▶ [What needs to be done] Return the records as they stand. No picture is to be included.

BEGIN Exercise data

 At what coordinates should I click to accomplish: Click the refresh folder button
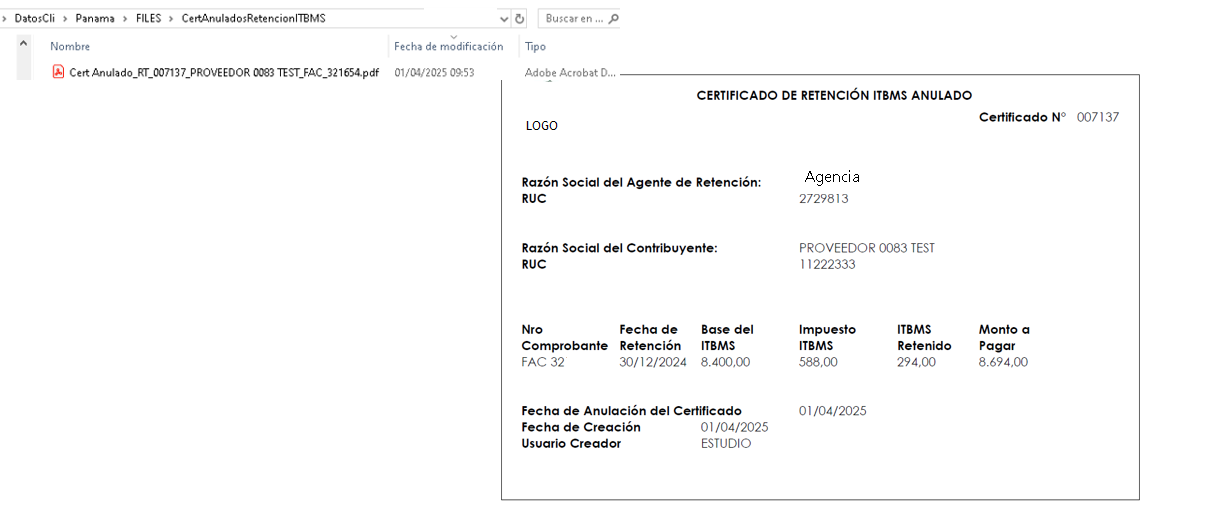pyautogui.click(x=519, y=19)
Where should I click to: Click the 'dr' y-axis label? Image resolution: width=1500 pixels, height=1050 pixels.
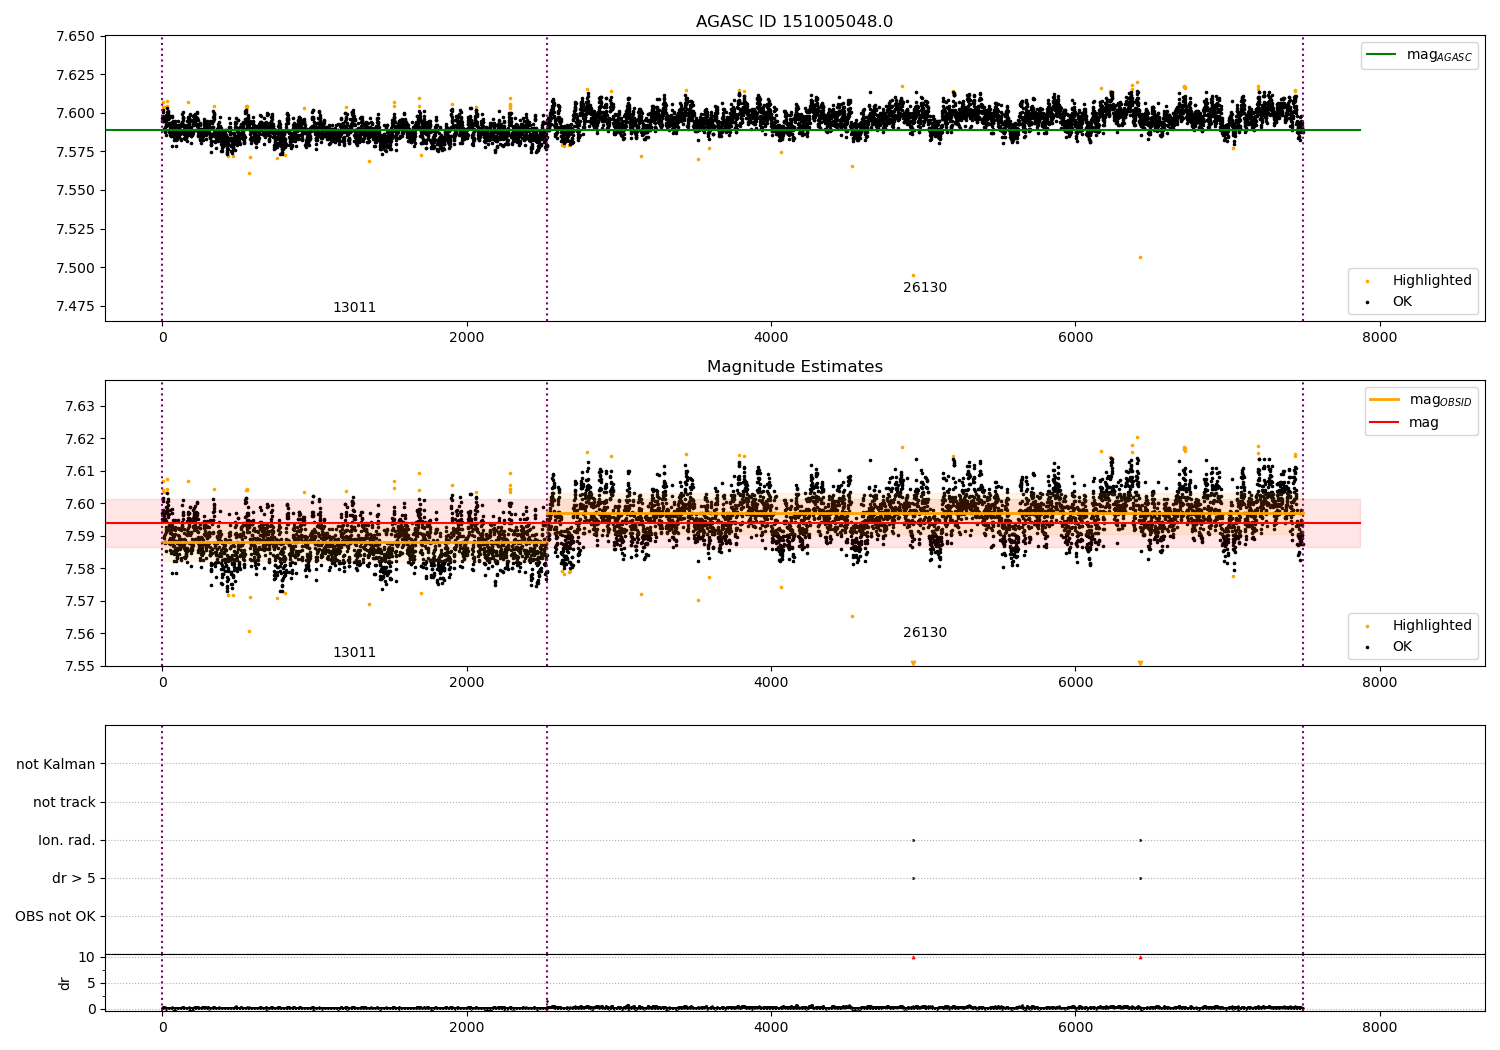(65, 983)
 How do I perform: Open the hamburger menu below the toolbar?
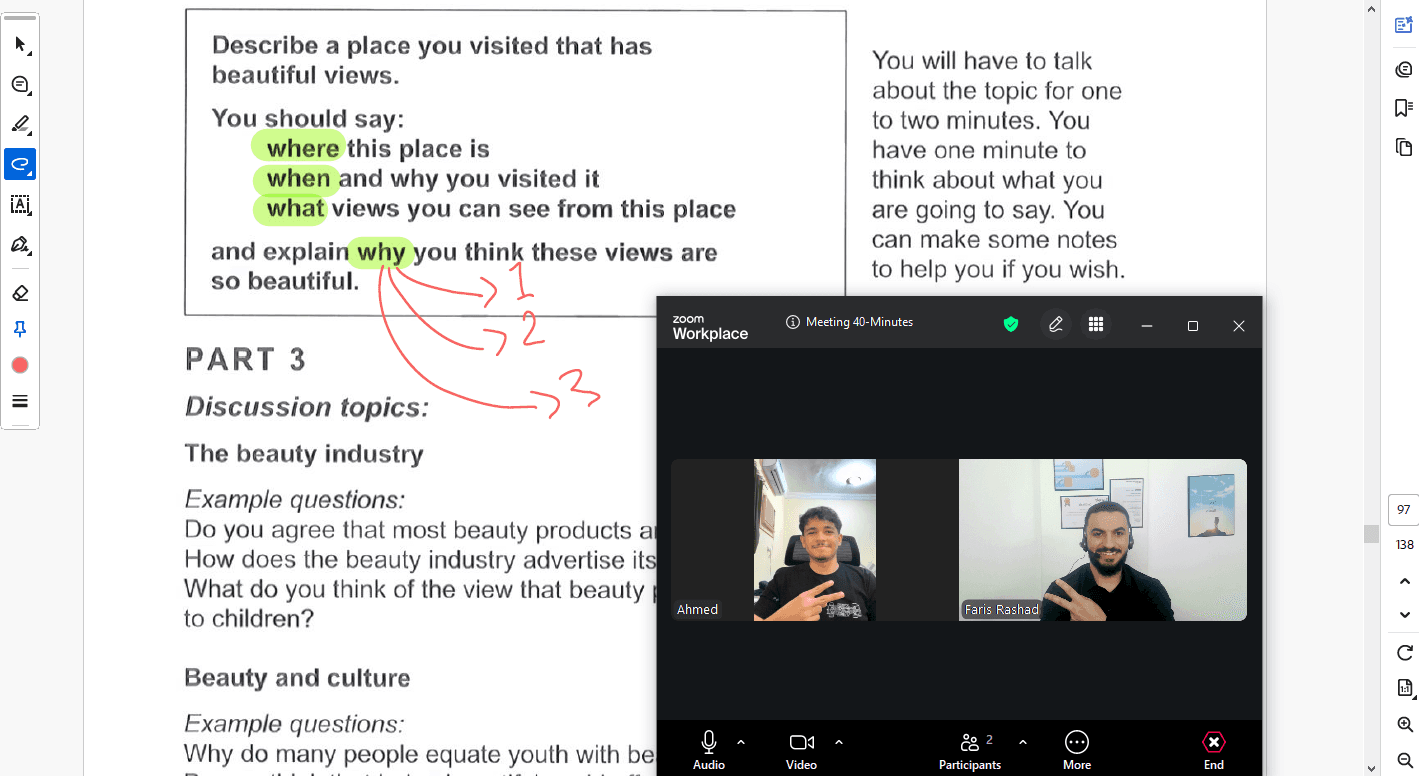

END Exercise data

▶ [Result for this task]
 At what coordinates should I click to accomplish: Click the refresh folder button
pyautogui.click(x=519, y=19)
Where should I click to: Click the 'dr' y-axis label? Image resolution: width=1500 pixels, height=1050 pixels.
(65, 983)
 How do I perform: Open the hamburger menu below the toolbar?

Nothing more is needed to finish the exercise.